Soffermandoci ora sull’attività di Fiume scenografo e costumista teatrale, lasciamo brevemente la parola a Vittoria Crespi Morbio e al suo agevole volumetto del 2008: “Per il teatro l’artista si fa architetto immaginario, scultore stravagante, pittore umorale; i suoi allestimenti si aprono a multiformi ispirazioni dettate da ricordi, omaggi culturali, sensazioni temporanee accomunate da una pittura densa, gravida, solenne e al contempo spumeggiante”. A partire dal 1952, Salvatore Fiume disegna scene e costumi per 12 spettacoli: I Capuleti e i Montecchi al Teatro Massimo di Palermo, nel 1954, con Giulietta Simionato e Rosanna Carteri dirette da Vittorio Gui; Rigoletto per una produzione RAI del 1955, con regia di Mario Frigerio e, fra gli altri, il baritono Aldo Protti e il soprano Virginia Zeani; nel 1957 Aida al Covent Garden di Londra, protagoniste Amy Shuard e Fedora Barbieri; Il campanello dello speziale a Montecarlo, negli anni Novanta. Ma è soprattutto al Teatro alla Scala, dove viene presentato dal collega Alberto Savinio (fratello di Giorgio de Chirico), che l’artista può dare sfogo alla propria immaginifica creatività, confezionando ben otto spettacoli tra opere e balletti. Allestimenti contraddistinti da colori sensuali e densi, da uno stile istintivo, pulsante e imprevedibile, non privo di estrosità, a tratti viscerale e in odore di sovversione.
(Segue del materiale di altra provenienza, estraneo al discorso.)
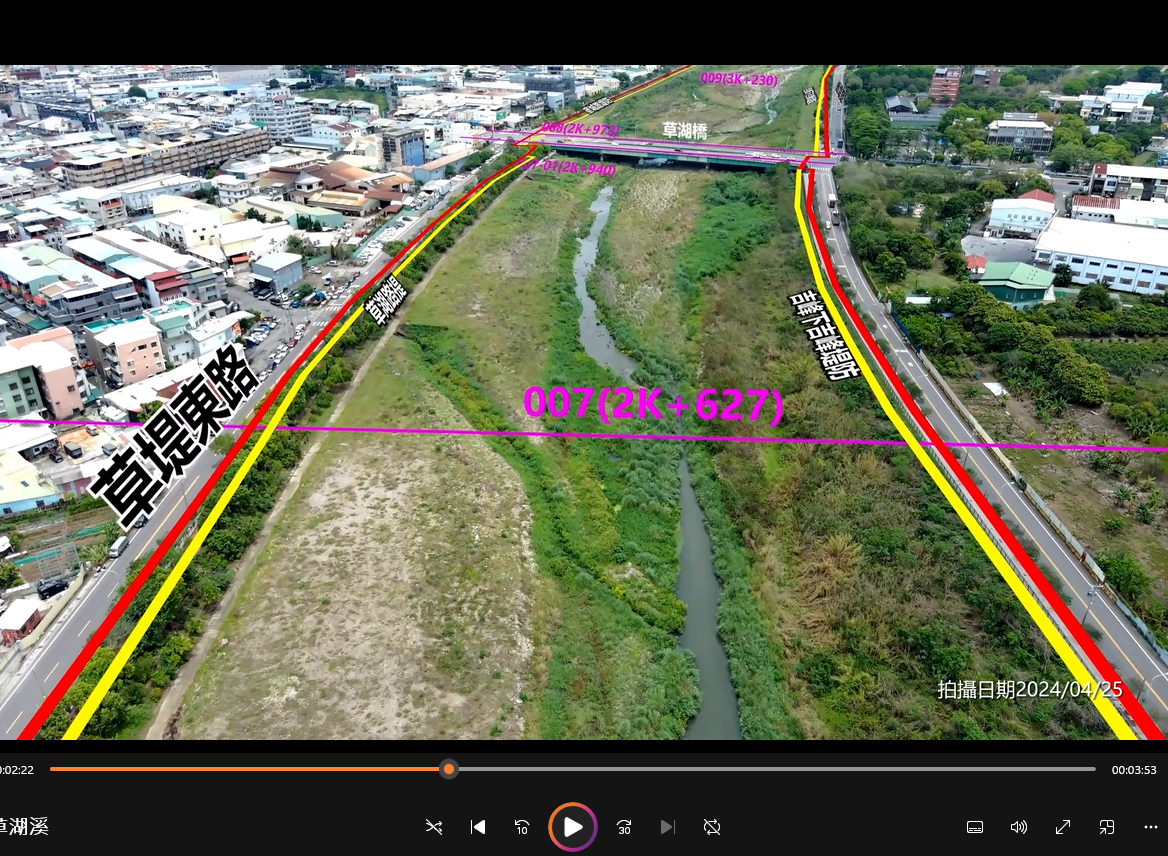The height and width of the screenshot is (856, 1168).
Task: Click the orange seek bar thumb
Action: [449, 769]
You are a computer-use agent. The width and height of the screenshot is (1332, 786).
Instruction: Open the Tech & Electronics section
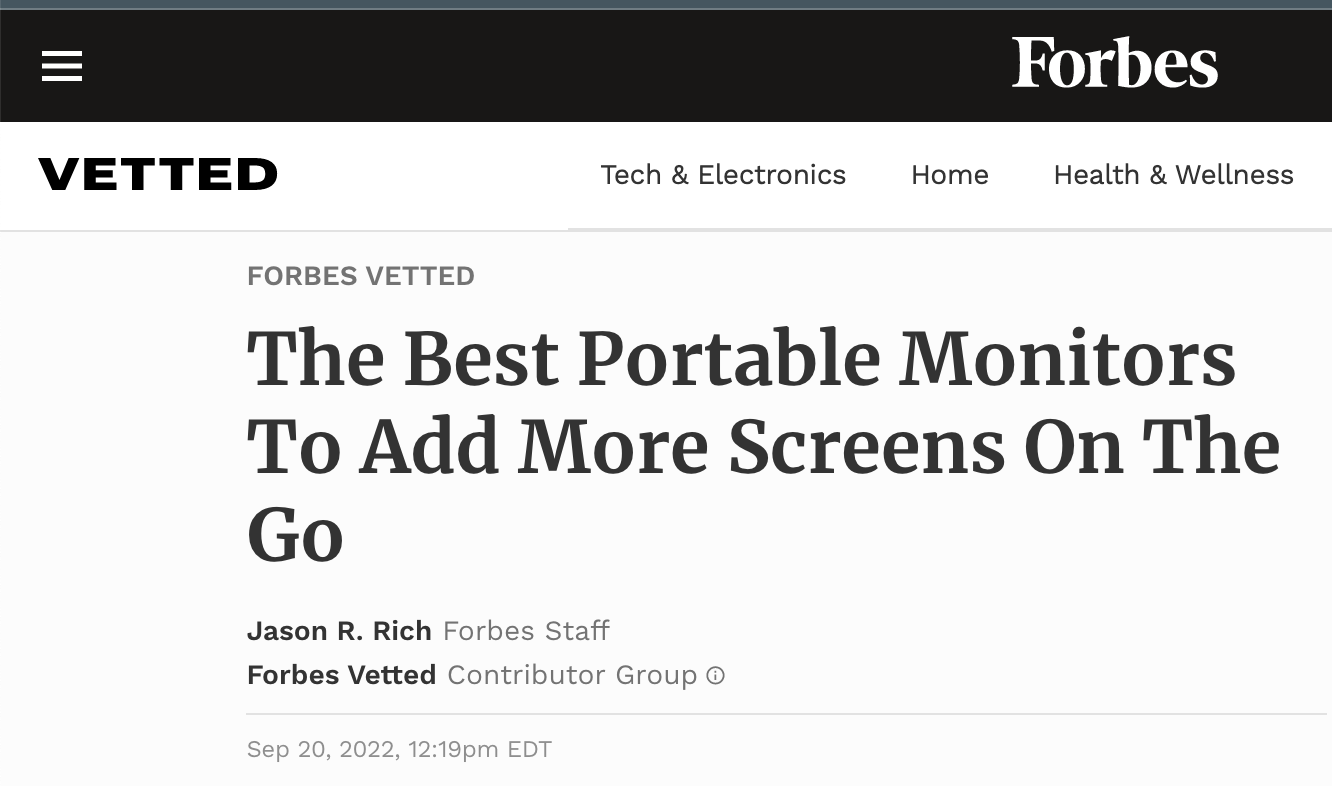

Si susseguono così, sulle antiche tavole del Piermarini, le imponenti forme antropomorfe e la violenta tavolozza pittorica de La vita breve di de Falla e del balletto eroico-allegorico su musica di Beethoven Le creature di Prometeo (1952); la Ravenna grandiosa e fantasiosa del melodramma di Ottorino Respighi La fiamma, diretto da Gavazzeni nel 1955 con le voci di Elena Nicolai, Inge Borkh, Giacinto Prandelli e Paolo Silveri; il monumentale classicismo velatamente rinascimentale del Nabucco del 1958 con Antonino Votto alla guida di cantanti del calibro di Ettore Bastianini, Anita Cerquetti e Nicola Zaccaria; il Guglielmo Tell del 1965 con Francesco Molinari Pradelli, Giangiacomo Guelfi e Gianni Raimondi, di sapore goyesco e con rimandi ad ambientazioni siberiane e lapponi; la Spagna ancestrale del balletto Iberica su coreografia della danzatrice Mariemma e musica di Ravel, in cui il palco è dominato da un gigantesco e vigoroso toro (1967).

Due sono, però, le produzioni scaligere di Fiume divenute iconiche (entrambe con regia di Margherita Wallmann), per la presenza nel cast di colei che diverrà una delle sue muse, ispiratrice di una inventiva fervida e vivace: Maria Callas. Al 1953 risale la storica Medea con, sul podio, un giovane Leonard Bernstein: per essa, Fiume concepisce uno spazio quasi atemporale, improntato a una classicità remota e immaginaria, sulla quale incombono le “città e isole di statue”, tematica molto cara all’artista specialmente tra anni Quaranta e Cinquanta, ovvero architetture concepite come enormi sculture antropomorfe e zoomorfe. Con questa visione ben si sposano i costumi, essenziali e rigorosi, indossati dalla Callas, fatti di pittura pura e di asciutti segni geometrici. Il 7 dicembre 1955 debutta, invece, una versione ancestrale e romanticamente selvaggia di Norma, con Antonino Votto, Giulietta Simionato e Mario Del Monaco, ripresa nel 1965 con un cast differente (Leyla Gencer e Bruno Prevedi diretti da Gavazzeni). Pure in questo caso, la scena è dominata da mastodontiche strutture in pietra, movimentate dall’irrompere di una natura selvatica, nervosa e scarmigliata, e dal candore degli abiti del celebre soprano.
Un legame, quello tra l’artista siciliano e la diva greca, indissolubile, come testimonia anche il maestoso olio su tela del 1959 Il palcoscenico, oggi esposto nel foyer dell’Auditorium “Giovanni Testori” del Palazzo Lombardia a Milano: omaggio al variopinto universo del teatro d’opera, nell’affollato dipinto si staglia, sulla destra, la regale figura di Maria Callas.